Of course, on reflection, I have a pretty good idea why I wasn't invited along to the Fingal Poetry festival. A few years ago, I was invited to participate at a public reading to 'celebrate' the official opening of The Boat House in Loughshinny, not far from where I live in Skerries. I had been a Writer in Residence there in 2016. It was supposed to be a very grand affair with the Lord Mayor of Fingal being present, along with all the poets and writers who had been in residence at the boat house, and then there were the representatives of Fingal Arts. Some very nice people, to be honest. Rory O'Byrne the County Arts Officer, and  Sarah O'Neill his Deputy. I had had dealings with both of them in my time as Writer in Residence at The Boat House which I believe was the brainchild of Sarah, and so looked forward to reading my long poem mare nostrum taken from my Fingal book, which also features in A Grammar of Being by the way, which I dedicated to the late Seamus Heaney, by the way. 

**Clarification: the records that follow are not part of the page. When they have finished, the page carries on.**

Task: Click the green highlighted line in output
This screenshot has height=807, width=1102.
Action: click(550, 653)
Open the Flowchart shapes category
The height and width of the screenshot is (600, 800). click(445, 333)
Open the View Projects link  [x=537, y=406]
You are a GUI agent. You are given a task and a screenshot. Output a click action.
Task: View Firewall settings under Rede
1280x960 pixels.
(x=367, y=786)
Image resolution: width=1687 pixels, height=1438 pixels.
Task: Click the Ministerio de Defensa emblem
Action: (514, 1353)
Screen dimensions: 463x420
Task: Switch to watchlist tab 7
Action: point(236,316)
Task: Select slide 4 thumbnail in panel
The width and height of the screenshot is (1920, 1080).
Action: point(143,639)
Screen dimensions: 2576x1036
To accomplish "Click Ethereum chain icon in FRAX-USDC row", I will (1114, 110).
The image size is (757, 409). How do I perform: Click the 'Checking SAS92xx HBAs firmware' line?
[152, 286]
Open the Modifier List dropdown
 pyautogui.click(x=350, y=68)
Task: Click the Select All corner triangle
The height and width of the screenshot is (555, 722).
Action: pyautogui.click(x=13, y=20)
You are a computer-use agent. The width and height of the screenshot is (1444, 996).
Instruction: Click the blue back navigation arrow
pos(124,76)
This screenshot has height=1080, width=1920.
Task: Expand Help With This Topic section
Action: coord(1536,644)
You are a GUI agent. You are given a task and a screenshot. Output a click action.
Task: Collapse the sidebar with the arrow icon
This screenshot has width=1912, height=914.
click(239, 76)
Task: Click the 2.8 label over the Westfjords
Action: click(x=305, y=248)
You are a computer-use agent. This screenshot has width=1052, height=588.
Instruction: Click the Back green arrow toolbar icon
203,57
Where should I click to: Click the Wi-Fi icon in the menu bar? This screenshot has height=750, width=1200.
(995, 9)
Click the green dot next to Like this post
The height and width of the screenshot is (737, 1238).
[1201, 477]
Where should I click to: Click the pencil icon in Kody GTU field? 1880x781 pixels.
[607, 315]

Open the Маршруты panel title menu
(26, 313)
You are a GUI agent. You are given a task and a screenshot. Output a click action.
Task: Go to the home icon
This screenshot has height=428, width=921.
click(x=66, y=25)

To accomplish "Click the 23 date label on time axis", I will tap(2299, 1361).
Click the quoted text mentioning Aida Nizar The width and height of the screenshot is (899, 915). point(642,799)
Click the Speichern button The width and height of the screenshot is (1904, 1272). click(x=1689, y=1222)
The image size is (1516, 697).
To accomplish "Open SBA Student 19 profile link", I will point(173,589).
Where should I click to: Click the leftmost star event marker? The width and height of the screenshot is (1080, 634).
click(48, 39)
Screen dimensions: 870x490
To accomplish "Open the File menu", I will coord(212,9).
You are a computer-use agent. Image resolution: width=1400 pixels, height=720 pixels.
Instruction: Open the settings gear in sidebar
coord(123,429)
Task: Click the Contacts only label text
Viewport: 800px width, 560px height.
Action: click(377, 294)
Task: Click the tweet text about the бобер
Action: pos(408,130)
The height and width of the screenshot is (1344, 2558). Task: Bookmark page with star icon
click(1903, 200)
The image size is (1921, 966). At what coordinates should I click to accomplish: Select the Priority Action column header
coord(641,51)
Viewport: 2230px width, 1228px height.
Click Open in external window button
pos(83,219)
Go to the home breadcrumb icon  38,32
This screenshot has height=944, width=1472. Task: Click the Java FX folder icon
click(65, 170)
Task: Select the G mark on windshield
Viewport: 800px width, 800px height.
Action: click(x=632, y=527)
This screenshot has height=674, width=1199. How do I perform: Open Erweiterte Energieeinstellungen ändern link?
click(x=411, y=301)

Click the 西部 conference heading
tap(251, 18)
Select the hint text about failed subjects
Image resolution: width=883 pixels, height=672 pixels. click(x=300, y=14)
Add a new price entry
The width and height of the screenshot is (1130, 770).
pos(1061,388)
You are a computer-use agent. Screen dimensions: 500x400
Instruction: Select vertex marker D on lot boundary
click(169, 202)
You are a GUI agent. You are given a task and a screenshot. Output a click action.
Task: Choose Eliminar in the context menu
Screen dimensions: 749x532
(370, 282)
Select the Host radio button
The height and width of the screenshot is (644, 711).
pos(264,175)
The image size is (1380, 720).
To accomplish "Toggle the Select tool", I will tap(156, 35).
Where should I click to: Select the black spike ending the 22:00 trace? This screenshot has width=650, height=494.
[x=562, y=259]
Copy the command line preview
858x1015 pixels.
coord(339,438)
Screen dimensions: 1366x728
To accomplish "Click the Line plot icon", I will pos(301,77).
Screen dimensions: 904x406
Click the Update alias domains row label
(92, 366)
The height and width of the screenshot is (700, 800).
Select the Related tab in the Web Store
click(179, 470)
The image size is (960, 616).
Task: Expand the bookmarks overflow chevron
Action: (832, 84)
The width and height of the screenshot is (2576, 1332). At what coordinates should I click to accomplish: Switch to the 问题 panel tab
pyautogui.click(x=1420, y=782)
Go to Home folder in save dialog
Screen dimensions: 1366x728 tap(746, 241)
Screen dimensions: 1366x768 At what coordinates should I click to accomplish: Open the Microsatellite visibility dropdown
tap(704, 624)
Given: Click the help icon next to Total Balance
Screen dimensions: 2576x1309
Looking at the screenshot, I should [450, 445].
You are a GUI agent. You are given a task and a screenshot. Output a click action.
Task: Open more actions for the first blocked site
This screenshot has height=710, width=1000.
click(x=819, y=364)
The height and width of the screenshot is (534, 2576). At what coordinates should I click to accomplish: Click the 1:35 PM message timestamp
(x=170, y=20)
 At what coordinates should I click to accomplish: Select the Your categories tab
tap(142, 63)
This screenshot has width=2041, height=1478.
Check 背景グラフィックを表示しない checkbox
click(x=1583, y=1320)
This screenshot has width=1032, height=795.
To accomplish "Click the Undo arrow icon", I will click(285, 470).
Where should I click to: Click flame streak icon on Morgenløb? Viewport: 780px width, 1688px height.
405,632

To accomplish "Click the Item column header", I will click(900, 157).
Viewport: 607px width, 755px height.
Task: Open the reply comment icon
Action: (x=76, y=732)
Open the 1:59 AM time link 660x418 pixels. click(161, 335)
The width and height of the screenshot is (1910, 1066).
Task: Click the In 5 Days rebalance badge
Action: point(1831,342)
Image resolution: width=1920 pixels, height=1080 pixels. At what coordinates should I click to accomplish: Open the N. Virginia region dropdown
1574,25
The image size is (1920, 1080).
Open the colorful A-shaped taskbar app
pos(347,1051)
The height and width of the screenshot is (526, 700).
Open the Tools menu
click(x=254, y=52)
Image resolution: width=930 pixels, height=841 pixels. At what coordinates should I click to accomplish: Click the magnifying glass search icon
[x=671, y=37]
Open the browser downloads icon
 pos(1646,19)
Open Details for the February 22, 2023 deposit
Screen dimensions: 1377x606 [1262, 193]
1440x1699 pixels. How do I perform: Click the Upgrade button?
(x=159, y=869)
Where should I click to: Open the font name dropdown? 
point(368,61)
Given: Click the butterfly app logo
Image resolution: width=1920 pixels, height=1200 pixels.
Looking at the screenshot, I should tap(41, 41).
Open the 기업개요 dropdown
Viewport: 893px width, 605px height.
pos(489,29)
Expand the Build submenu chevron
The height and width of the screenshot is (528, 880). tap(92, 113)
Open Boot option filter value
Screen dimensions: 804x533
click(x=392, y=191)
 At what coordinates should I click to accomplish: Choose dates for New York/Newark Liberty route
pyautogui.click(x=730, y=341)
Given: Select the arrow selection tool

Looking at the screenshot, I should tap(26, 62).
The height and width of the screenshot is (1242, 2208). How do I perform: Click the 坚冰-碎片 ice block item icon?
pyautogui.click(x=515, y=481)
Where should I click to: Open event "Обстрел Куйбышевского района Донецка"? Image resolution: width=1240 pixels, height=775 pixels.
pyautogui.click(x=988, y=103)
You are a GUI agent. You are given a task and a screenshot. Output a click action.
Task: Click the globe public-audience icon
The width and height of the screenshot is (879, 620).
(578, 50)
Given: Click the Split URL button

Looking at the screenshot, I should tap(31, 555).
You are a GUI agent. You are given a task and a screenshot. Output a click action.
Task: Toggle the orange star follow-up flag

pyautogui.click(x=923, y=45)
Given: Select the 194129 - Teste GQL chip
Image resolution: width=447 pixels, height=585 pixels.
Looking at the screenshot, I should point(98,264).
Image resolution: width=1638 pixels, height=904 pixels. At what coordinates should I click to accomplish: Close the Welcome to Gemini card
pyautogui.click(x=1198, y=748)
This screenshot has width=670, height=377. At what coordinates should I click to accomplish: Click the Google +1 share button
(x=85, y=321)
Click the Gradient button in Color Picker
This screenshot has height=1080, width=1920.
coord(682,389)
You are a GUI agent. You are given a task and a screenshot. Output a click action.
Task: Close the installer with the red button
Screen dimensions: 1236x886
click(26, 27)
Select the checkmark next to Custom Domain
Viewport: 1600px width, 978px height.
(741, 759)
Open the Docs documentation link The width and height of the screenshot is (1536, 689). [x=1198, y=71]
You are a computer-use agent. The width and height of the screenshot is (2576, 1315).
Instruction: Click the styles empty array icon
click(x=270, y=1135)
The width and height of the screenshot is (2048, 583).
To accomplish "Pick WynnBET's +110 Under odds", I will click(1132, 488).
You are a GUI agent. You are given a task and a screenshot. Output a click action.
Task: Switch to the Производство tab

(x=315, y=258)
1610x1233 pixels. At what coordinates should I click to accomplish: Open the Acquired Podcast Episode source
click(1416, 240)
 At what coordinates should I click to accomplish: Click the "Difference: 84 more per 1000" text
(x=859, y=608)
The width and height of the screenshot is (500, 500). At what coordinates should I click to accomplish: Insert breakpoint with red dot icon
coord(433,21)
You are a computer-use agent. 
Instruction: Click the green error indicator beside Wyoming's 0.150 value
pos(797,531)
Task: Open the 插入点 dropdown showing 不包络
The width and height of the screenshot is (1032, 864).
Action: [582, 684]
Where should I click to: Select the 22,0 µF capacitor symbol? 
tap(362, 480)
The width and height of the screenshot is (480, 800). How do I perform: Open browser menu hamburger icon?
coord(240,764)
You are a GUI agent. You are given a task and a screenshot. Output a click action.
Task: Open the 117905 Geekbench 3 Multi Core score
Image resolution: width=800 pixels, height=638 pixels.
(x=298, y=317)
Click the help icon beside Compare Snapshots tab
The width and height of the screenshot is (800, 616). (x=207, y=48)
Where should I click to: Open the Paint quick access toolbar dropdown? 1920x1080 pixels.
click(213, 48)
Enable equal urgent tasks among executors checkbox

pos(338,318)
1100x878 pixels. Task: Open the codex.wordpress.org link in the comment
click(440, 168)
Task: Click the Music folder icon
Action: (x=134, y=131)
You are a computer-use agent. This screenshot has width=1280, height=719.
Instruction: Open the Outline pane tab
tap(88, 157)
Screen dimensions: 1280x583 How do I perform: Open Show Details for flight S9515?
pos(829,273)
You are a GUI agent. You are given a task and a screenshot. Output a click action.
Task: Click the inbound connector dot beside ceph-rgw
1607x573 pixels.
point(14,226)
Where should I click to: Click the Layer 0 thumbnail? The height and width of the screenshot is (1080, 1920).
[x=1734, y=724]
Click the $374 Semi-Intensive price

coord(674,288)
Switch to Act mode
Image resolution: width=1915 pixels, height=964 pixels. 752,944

Anyway, to cut a long story short. When it came to my time to read out the poem, it was a Sunday afternoon and they had put a mobile stage up etc., I got up onto the stage and proceeded reading out the poem, which is quite violent - it describes an imaginary battle between Roman legionaries and local Celtic natives in graphic detail - a Roman is dismembered by an Irish warrior, for example, who happens to be a woman. Well, this is kind of curious...While reading out the long poem, right there in the small village of Loughshinny, with a lot of dignitaries and local people, an awful feeling of pointlessness came over me. This had never happened to be before at a reading, such a profound feeling of utter pointlessness, to such a degree that I actually abandoned the reading. Afterwards, the Lord Mayor approached me, I remember, and she told me that she liked violence in the novels of Colin Dexter, for example, but... I didn't quite catch or understand what she followed this statement with exactly. Nothing is ever said to you directly, in Ireland, you understand. Or. at least, very rarely. What she seemed to be implying was that such graphic descriptions of violence being described by an Irish writer were somehow unacceptable.

Voila!

Sweet mothering Jesus! James Joyce uses the word PARALYSIS on the very first page of Dubliners published over 100 years ago. Nothing has changed boys and girls, that is the overwhelming feeling I got that particular day. Nothing has actually changed, really, in over 100 years!